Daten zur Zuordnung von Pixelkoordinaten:
• • • • •
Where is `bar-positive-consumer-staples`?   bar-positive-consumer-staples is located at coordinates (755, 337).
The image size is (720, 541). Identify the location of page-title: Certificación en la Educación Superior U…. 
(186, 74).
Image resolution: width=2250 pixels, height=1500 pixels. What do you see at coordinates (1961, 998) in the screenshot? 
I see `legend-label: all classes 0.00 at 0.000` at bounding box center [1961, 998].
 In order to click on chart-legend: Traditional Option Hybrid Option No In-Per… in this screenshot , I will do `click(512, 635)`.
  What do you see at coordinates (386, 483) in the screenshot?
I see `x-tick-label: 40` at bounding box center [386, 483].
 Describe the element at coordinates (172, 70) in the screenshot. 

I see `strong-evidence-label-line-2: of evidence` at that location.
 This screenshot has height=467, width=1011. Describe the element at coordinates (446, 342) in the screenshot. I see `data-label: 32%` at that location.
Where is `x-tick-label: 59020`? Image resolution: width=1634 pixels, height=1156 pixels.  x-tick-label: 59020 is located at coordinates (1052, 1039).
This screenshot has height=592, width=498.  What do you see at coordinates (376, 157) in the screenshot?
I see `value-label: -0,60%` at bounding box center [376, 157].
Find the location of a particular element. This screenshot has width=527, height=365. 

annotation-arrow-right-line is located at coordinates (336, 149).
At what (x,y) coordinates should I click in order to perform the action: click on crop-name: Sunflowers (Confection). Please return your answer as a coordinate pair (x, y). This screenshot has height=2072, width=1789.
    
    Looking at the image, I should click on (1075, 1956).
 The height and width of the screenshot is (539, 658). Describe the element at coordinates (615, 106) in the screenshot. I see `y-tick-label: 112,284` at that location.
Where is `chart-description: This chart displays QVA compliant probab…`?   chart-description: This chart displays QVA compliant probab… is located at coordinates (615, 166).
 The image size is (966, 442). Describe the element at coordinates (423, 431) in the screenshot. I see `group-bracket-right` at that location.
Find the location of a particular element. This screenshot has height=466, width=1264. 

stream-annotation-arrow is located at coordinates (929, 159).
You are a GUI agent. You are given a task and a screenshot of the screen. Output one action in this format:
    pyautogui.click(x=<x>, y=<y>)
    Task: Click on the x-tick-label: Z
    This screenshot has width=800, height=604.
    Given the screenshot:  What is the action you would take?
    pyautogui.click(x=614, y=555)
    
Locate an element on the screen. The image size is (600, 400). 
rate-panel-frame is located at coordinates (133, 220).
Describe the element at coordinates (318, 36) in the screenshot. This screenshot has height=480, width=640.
• • • • •
**AUFGABENSTELLUNG**
Tausche im Abschnitt von der Zeile mit „This screenshot has height=592, width=498.“ bis zur Zeile mit „The height and“ das Wort „Sunflowers“ gegen „Potatoes“ und gib diese Zeilen sonst unverändert wieder.

**ERGEBNIS DER AUFGABE**
This screenshot has height=592, width=498.  What do you see at coordinates (376, 157) in the screenshot?
I see `value-label: -0,60%` at bounding box center [376, 157].
Find the location of a particular element. This screenshot has width=527, height=365. 

annotation-arrow-right-line is located at coordinates (336, 149).
At what (x,y) coordinates should I click in order to perform the action: click on crop-name: Potatoes (Confection). Please return your answer as a coordinate pair (x, y). This screenshot has height=2072, width=1789.
    
    Looking at the image, I should click on (1075, 1956).
 The height and width of the screenshot is (539, 658). Describe the element at coordinates (615, 106) in the screenshot. I see `y-tick-label: 112,284` at that location.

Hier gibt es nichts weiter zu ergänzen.